27 Juli 2021 11:48 WIB

Penulis: Ananda Astri Dianka

Editor: Amirudin Zuhri

Ketua Dewan Komisioner Otoritas Jasa Keuangan, Wimboh Santoso saat hadir pada Rapat Kerja dengan Komisi XI DPR di kompleks Parlemen, Senayan, Jakarta, Rabu, 2 September 2020. Foto: Ismail Pohan/TrenAsia

JAKARTA – Ketua Dewan Komisioner Otoritas Jasa Keuangan (OJK) Wimboh Santoso menyampaikan, penyaluran kredit dan pembiayaan kepada sektor ekonomi yang berorientasi hijau sudah mencapai lebih dari Rp800 triliun.

“Kita berharap, pembiayaan akan terus berkembang setelah adanya taksonomi hijau yang sudah menjadi salah satu prioritas pada roadmap keuangan berkelanjutan OJK tahap kedua,” papar Wimboh dalam ESG Capital Market Summit, Selasa 27 Juli 2021.

Hingga kini, telah ada penerbitan green bond di Bursa Efek Indonesia oleh PT Sarana Multi Infrastruktur Indonesia (SMI) senilai Rp500 miliar dengan target issued green bond hingga Rp3 triliun.

Kemudian, terdapat penerbitan global sustainability yang juga berbentuk green bond sebesar US$1,92 miliar ekuivalen Rp27,4 triliun di Singapore Exchange oleh Bank Rakyat Indonesia, Bank Mandiri, serta Barito Pacific Indonesia.

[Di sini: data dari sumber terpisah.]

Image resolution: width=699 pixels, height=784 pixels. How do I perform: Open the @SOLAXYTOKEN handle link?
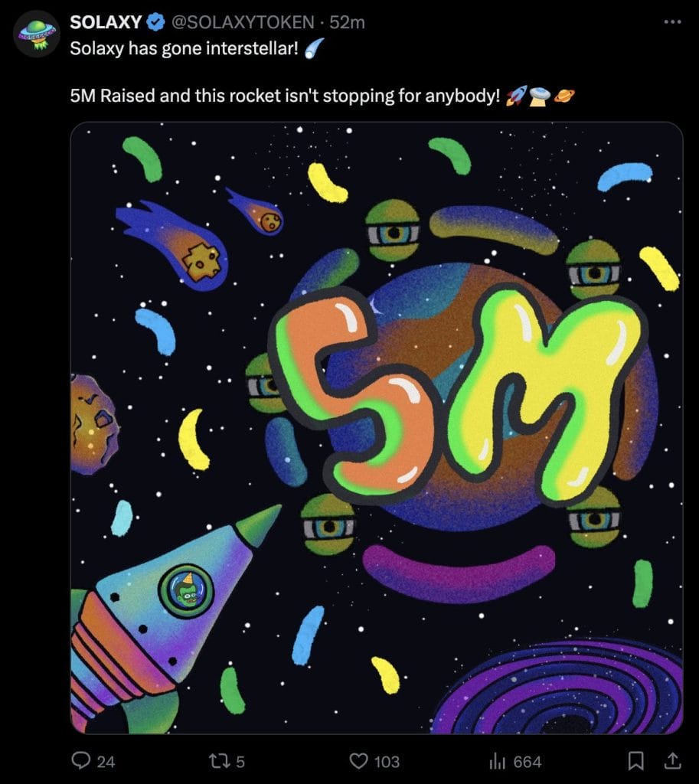click(x=243, y=22)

Selain itu, OCBC NISP juga telah menerbitkan green bond dan gender bond senilai Rp60 triliun. Penerbitan surat utang ini dilakukan dengan mekanisme private placement dengan International Finance Corporation (IFC).

Wimboh menambahkan, indeks saham Sri-Kehati yang terdiri dari 15 emiten di pasar modal Indonesia telah digunakan oleh 11 manajemen investasi untuk menerbitkan reksadana ESG. Adapun total dana kelolaan atau asset under management (AUM) indeks ini mencapai Rp2,5 triliun.